How to use N1QL to migrate Oracle data into Couchbase

Getting the Couchbase server to run on your PC or Mac involves a few simple steps to download the software and spin up a cluster with all the Couchbase services that you need (https://docs.couchbase.com/server/6.0/getting-started/start-here.html). Sample buckets are available with the software for you to begin using the product in a matter of minutes.

If you need to migrate your relational database to Couchbase, there are connectors available (https://docs.couchbase.com/server/6.0/connectors/intro.html) that would enable you to achieve the goal.

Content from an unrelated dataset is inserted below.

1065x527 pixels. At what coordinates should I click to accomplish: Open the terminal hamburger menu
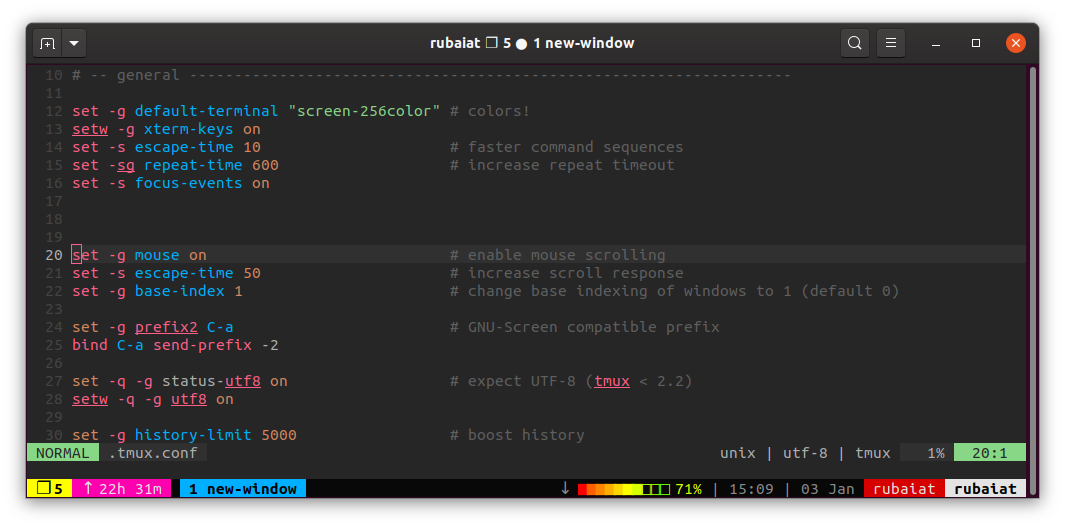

However if you are familiar with both RDBMS and Couchbase database tools, you could leverage your database data exporting tool, then use Couchbase cbimport to load the data into a Couchbase bucket.

With either approach, you will still need to make a few decisions, because of the differences between the databases:

RDBMS tables vs. Couchbase buckets.
Database primary keys and bucket document keys.
Last but not least, how to transform your relational database schema to a Couchbase JSON document database.

In this blog, I will discuss these differences, and outline the different strategies that you could consider to transform your relational database schema to the Couchbase NoSQL database. While the migration technique can be generalized for many RDBMS, the actual process of querying the source database leverages its specific REST APIs. For this reason, I will use Oracle and its sample HR schema as the source data, and leverage its REST Data Services for the data extraction.

What tools do you need

The migration techniques in this blog leverage the basic services of the Oracle database and the Couchbase N1QL Query language. You do not need anything else.

How to use these migration techniques

The provided N1QL scripts address the first two issues of document type and document key. For the transformation of the relational schema to Couchbase JSON database, the scripts cover these three scenarios:

Direct mapping from table to document type. No transformation is involved.
Denormalization of parent into child object.
Denormalization of child objects into the parent as an array field.

The above scenarios, with the document type and document key solutions, should cover the majority of the use case to transform a relational schema to a JSON document database.

The prerequisites

Access to an Oracle Database Server with the HR sample schema.
Access to a Couchbase Database, where you need to create a bucket cbhr as the target for the Oracle HR schema migration.

The steps

Enable your Oracle schema for REST Data Services access.
Set up a Couchbase server and configure the bucket to receive the Oracle HR data.
Decide on the data model transformation techniques for your migration requirement.
Edit and execute the N1QL script to migrate the data.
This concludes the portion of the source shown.